Texte fourni:
Réalisateur de courts métrages reconnus et primés dans le monde entier, Jean-Gabriel Périot passe au format long avec Une jeunesse allemande, film de montage édifiant qui narre l’histoire des protagonistes de la RAF à travers des images d’époque. Extraits de films de Meins ou Meinhof eux-mêmes, apparitions télévisées, emballement médiatique suite aux premiers attentats… le cinéaste utilise une matière riche et complexe pour raconter en parallèle le basculement dans la violence armée d’une poignée de jeunes intellectuels pourtant promis à un brillant avenir et la révolution des images qui s’opère à la même époque à la télévision allemande.
Mettant à mal les poncifs sur le terrorisme "aveugle, brutal et malade", le film présente des jeunes gens engagés et cultivés, intégrés à la société et très régulièrement invités par les médias, qui croient dans la force du cinéma pour changer les mentalités. On observe avec distance leur radicalisation progressive ainsi que l’évolution de la manière dont les médias les présentent. La radicalisation est en effet contagieuse : tandis que les étudiants révolutionnaires embrassent la lutte armée, l’Etat choisit une réponse autoritaire et furieuse qui empêche définitivement toute issue non tragique. La télévision joue ici son rôle de catalyseur de la répression en donnant peu à peu la parole non plus aux insurgés, mais à leurs opposants déchainés qui ne supportent aucune contradiction, et sont autorisés pour la première fois à s’adresser directement face caméra au spectateur lui-même. Au-delà de la genèse de la RAF, Une jeunesse allemande pose d’ailleurs clairement la question des images, de leur pouvoir et de ce qu’elles disent d’une société.

Jeu de données:
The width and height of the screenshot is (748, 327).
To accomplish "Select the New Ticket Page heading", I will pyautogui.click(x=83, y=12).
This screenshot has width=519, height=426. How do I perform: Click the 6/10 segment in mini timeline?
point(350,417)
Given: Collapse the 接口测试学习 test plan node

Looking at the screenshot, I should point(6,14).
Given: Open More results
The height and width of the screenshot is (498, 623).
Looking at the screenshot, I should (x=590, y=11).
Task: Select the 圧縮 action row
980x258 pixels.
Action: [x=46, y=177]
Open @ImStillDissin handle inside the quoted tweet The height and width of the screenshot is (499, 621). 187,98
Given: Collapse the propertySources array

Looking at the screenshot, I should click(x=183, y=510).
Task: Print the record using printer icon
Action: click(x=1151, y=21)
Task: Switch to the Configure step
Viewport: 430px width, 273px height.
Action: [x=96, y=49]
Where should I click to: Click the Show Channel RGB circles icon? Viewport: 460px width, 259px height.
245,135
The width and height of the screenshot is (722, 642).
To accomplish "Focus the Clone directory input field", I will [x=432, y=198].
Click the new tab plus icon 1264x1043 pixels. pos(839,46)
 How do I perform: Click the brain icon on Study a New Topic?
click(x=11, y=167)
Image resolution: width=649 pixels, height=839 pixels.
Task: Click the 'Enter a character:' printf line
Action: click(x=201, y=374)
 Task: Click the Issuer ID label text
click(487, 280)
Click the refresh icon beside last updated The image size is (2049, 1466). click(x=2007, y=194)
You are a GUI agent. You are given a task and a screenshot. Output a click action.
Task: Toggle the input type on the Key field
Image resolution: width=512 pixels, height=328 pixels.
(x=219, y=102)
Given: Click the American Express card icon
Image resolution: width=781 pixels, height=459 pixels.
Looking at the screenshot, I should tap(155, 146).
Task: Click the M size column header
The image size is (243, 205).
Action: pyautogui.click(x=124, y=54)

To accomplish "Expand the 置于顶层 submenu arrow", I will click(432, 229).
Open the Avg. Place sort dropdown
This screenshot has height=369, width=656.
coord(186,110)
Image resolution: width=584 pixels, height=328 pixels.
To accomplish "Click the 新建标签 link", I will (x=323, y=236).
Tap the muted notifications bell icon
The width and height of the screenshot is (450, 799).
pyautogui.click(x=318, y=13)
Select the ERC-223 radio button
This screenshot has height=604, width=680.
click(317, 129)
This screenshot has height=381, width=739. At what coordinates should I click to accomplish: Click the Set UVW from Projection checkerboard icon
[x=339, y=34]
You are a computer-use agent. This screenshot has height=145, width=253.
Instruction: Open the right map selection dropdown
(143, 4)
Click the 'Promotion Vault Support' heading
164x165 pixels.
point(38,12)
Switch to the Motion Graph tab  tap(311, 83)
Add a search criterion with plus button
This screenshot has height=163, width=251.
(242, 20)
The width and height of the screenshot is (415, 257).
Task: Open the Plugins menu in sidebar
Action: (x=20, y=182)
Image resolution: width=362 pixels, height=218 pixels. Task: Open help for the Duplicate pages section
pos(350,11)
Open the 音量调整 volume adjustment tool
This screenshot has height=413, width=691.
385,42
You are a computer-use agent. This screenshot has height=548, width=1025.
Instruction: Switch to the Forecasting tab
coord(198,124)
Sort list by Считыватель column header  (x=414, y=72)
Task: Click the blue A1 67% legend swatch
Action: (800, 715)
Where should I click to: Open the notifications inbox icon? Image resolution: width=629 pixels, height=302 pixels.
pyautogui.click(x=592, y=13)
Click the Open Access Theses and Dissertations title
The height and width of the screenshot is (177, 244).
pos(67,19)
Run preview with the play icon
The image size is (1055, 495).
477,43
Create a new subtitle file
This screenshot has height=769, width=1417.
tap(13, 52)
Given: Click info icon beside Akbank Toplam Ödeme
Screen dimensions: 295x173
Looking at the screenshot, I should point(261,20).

Énoncé 1:
Répondez aux questions suivantes sur le texte consacré au film Une jeunesse allemande.
(a) Avec quel film Jean-Gabriel Périot passe-t-il au format long ?
(b) Quels trois adjectifs résument les poncifs sur le terrorisme que le film met à mal ?
(c) Qu'est-ce que la télévision autorise pour la première fois aux opposants des insurgés ?
Énoncé 2: Rédigez la suite du texte sur le film Une jeunesse allemande, à partir de sa dernière phrase.

Réponse attendue 1:
(a) Avec Une jeunesse allemande.
(b) Aveugle, brutal et malade.
(c) Elle les autorise à s'adresser directement face caméra au spectateur lui-même.

Réponse attendue 2:
Jean-Gabriel Périot, qui ne nie pas une certaine subjectivité dans la construction du récit, s’éloigne ainsi du simple documentaire historique pour offrir un point de vue riche et complexe sur un passé qu’il ravive en le mettant en perspective de notre époque. Une jeunesse allemande fait en effet souvent écho aux problématiques actuelles, et induit notamment une réflexion captivante sur le terme "terrorisme", son utilisation et ses conséquences. Il donne également l’impression que les mêmes erreurs se répètent, de la stigmatisation bête et méchante des "terroristes" aux réponses uniquement sécuritaires. Pourtant, de par son absence de voix-off, le film laisse le spectateur libre de toute interprétation et ne tombe pas lui-même dans la propagande ou le didactisme. Il renoue ainsi avec un cinéma politique élégant et riche qui préfère amener le spectateur à s’interroger plutôt qu’à lui asséner des réponses toutes faites. L’essentiel, dans sa démarche, est d’aller au-delà des évidences pour chercher sa propre vérité. Une vérité forcément ambivalente, comme le monde et l’être humain, qui concilie à la fois la tristesse face à des gens qui se trompent, le regret face à ces destins brisés et l’empathie pour des jeunes gens brillants qui auraient pu choisir une autre voie pour améliorer la société.